Learning from past planning experiences...
With mega-events being relatively short events, their legacies are intended to be the return on investment. By investigating previous mega-event host cities and their legacies – Barcelona(1992), Athens(2004), London(2012) and Doha (2006), we devised a spatial framework for assisting the success of legacy planning. Parameters included:
Local and Global Spatial Accessibility – or how well are venues connected through the movement network to other parts of the city, near and far.
Multi-modal Accessibility – or how well the venues are connected by street & public transport, including the access to different means of public transport in different directions.
Spatial Embeddedness – the relationship between the venue and its surroundings.
Severance – Physical barriers to free pedestrian movement, including motorways, water bodies, railway lines & fences.

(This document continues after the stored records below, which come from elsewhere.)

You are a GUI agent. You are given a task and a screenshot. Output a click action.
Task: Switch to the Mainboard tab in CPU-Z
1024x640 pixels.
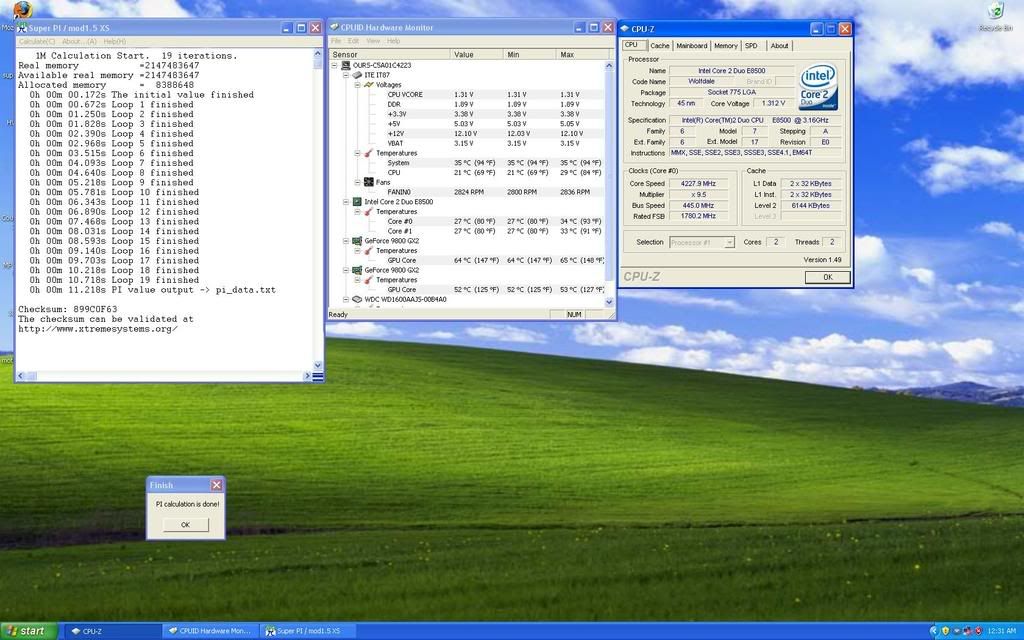691,45
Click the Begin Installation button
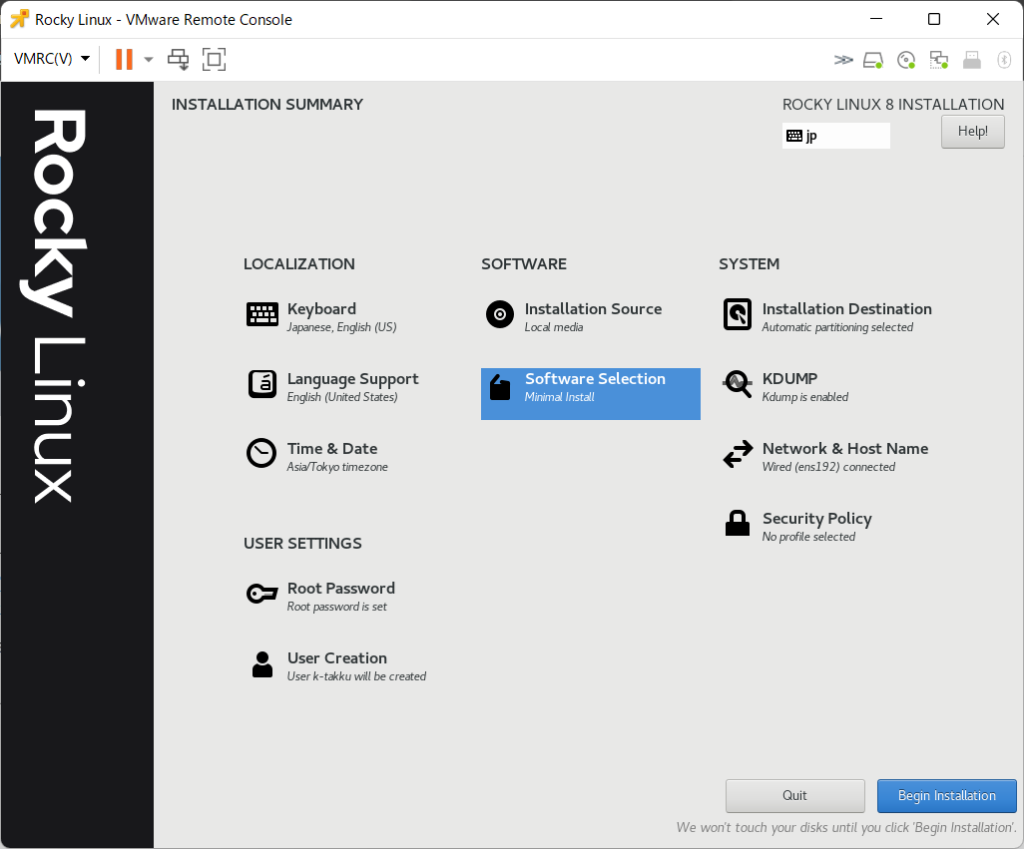1024x849 pixels. [946, 796]
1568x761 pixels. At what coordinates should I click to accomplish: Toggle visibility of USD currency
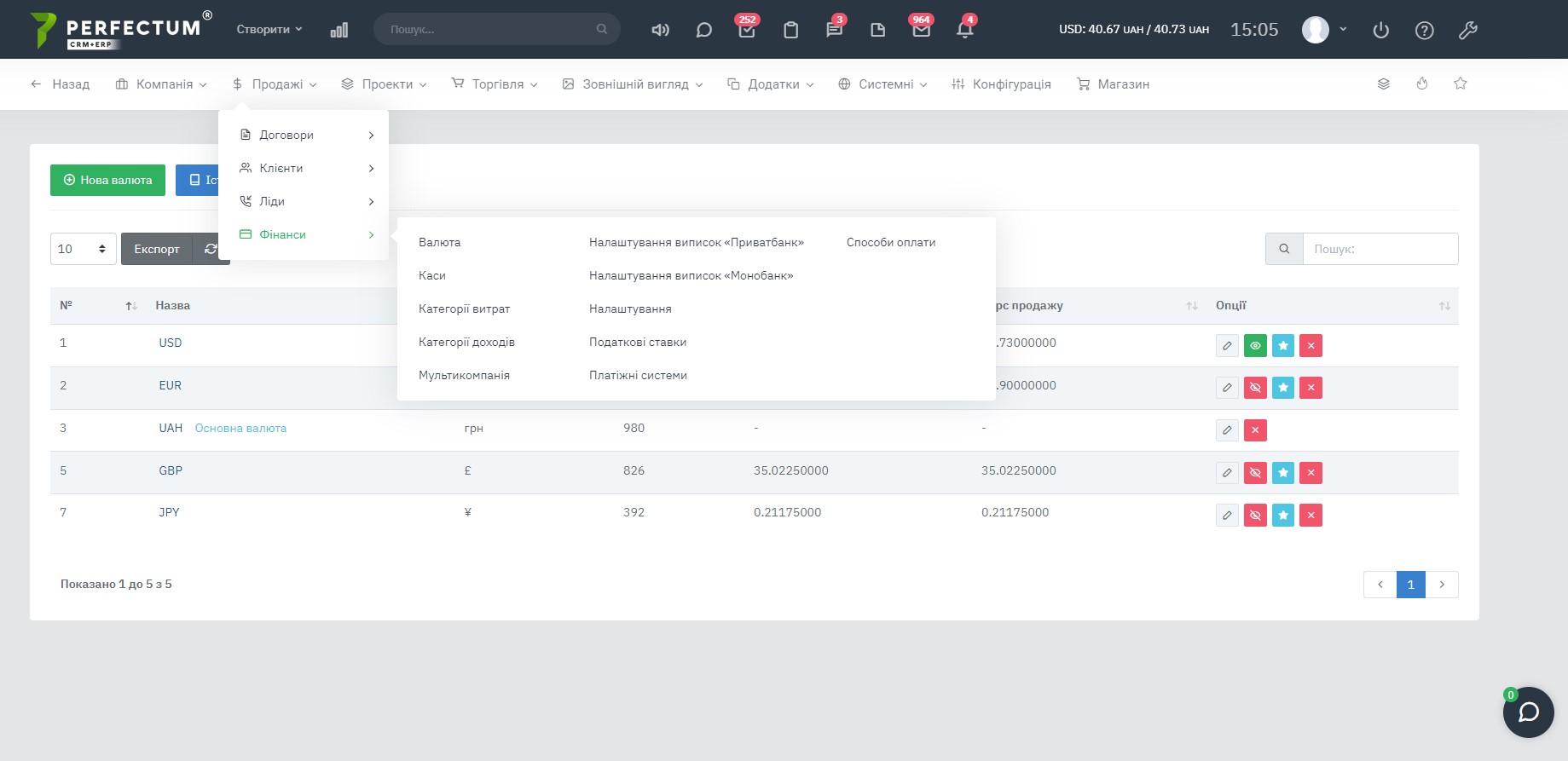1255,346
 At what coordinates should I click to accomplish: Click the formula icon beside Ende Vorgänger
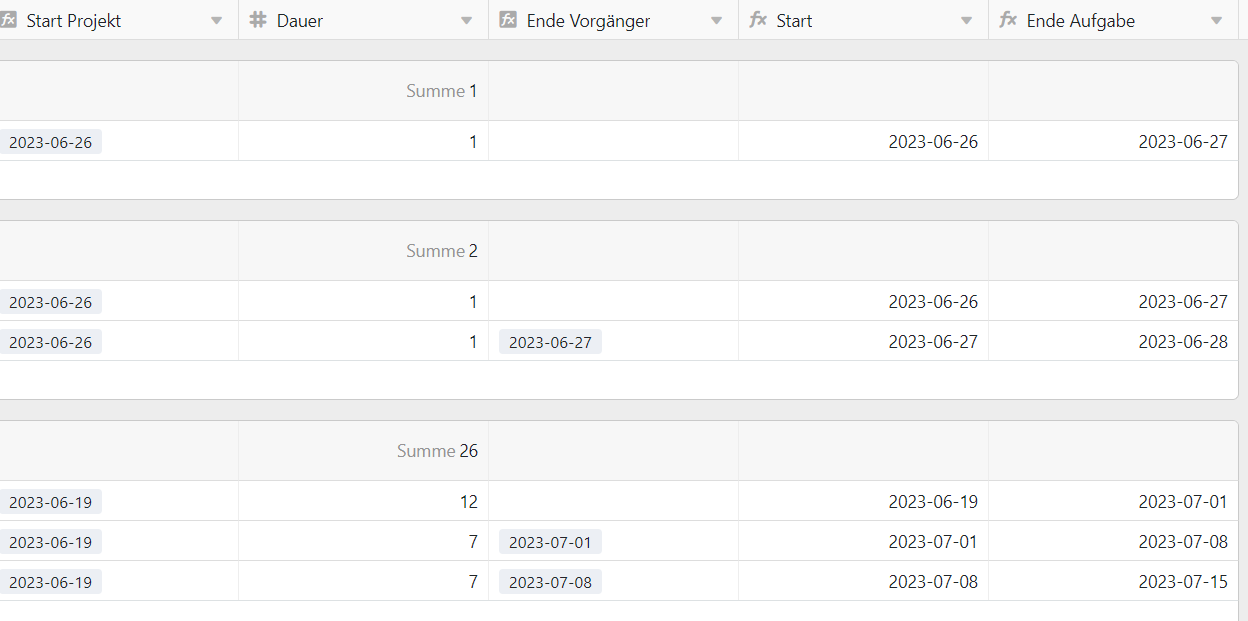[x=508, y=20]
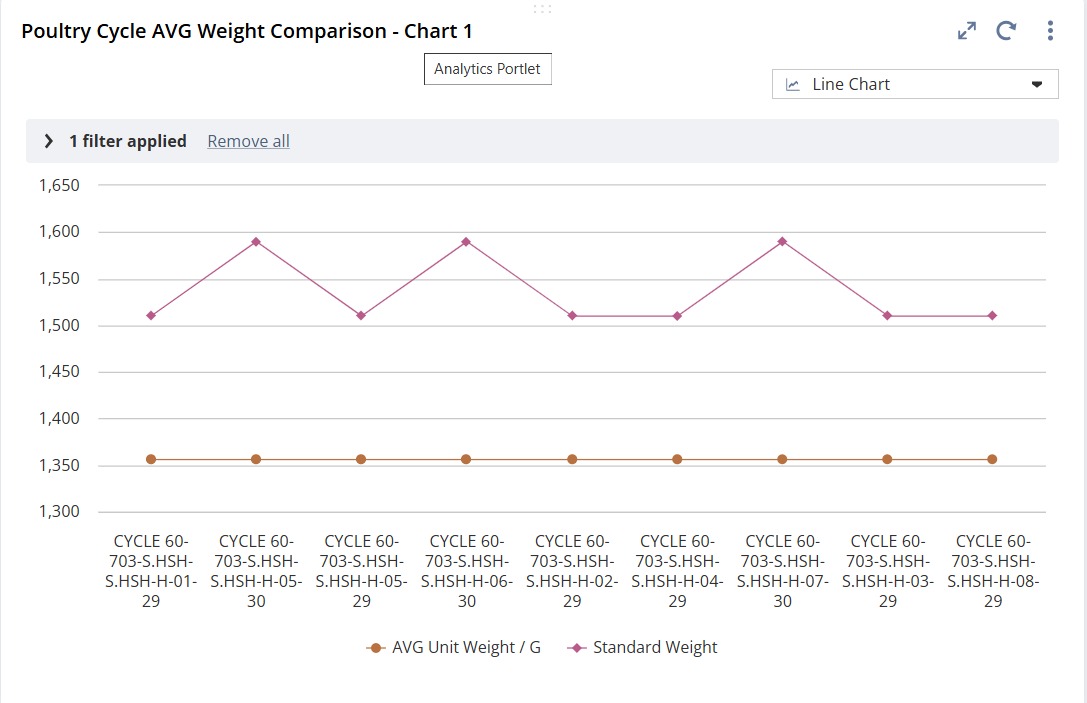Click the line chart icon in chart type box
This screenshot has width=1087, height=703.
click(x=793, y=85)
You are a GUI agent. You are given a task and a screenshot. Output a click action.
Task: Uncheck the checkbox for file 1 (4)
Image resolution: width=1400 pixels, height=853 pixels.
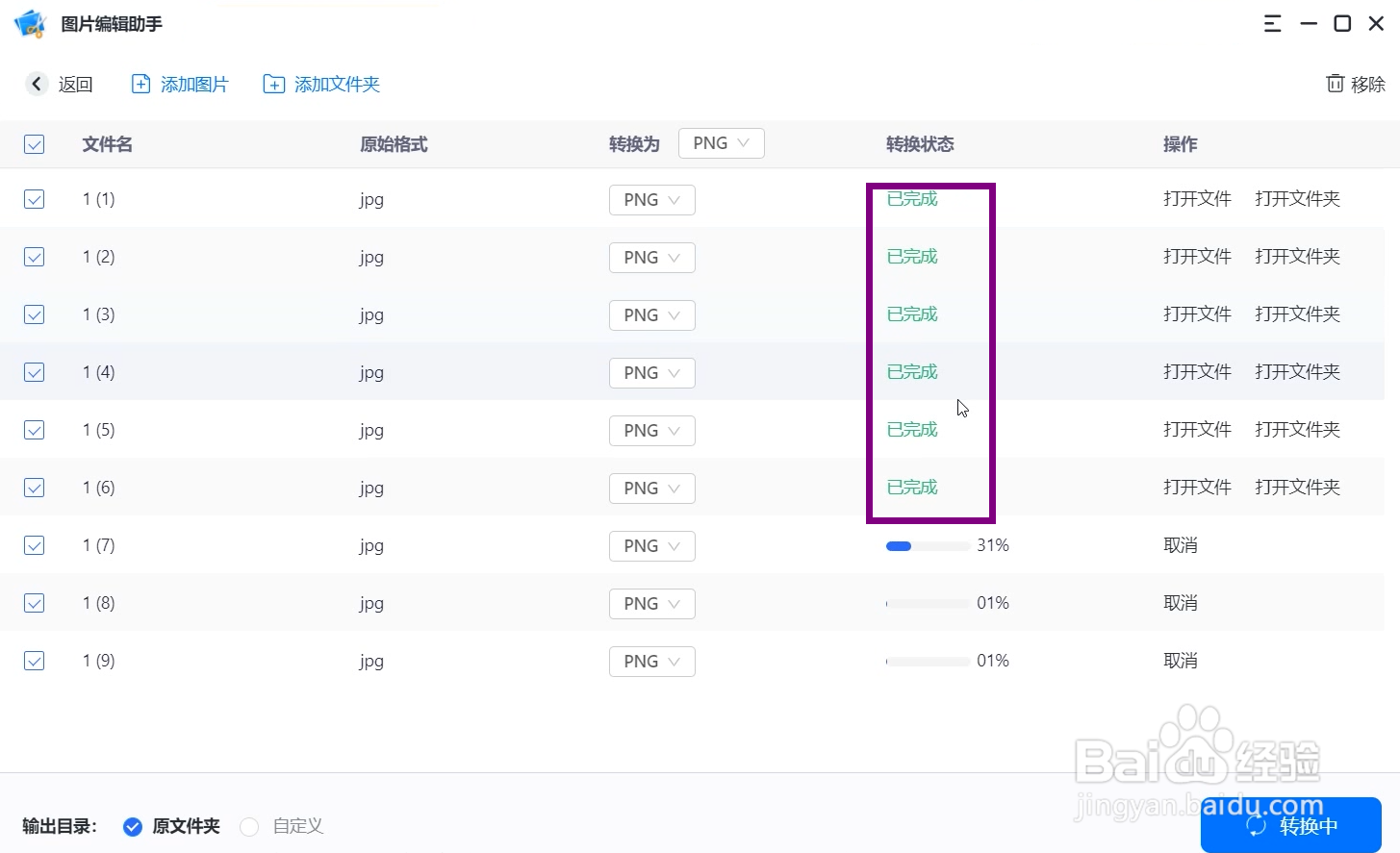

... to plan for successful legacies for Doha
These spatial attributes are then tested in the case of the venues for the FIFA World Cup 2022 to identify the potential legacy outcomes. Stadiums located in already well-functioning parts of the city are expected to have more successful legacies. Since they are well-embedded into the fabric of the city, they are able to capitalise on the existing movement through the street network. On the other hand, venues situated at the edge of the city are not as well-connected putting them at a spatial disadvantage with less opportunities for a sustainable socio-economic mix.
Legacies of venues also need to respond to the affordances of the spatial network. Venues with high local accessibility but low global accessibility, have the potential to resurrect as local centers after the event.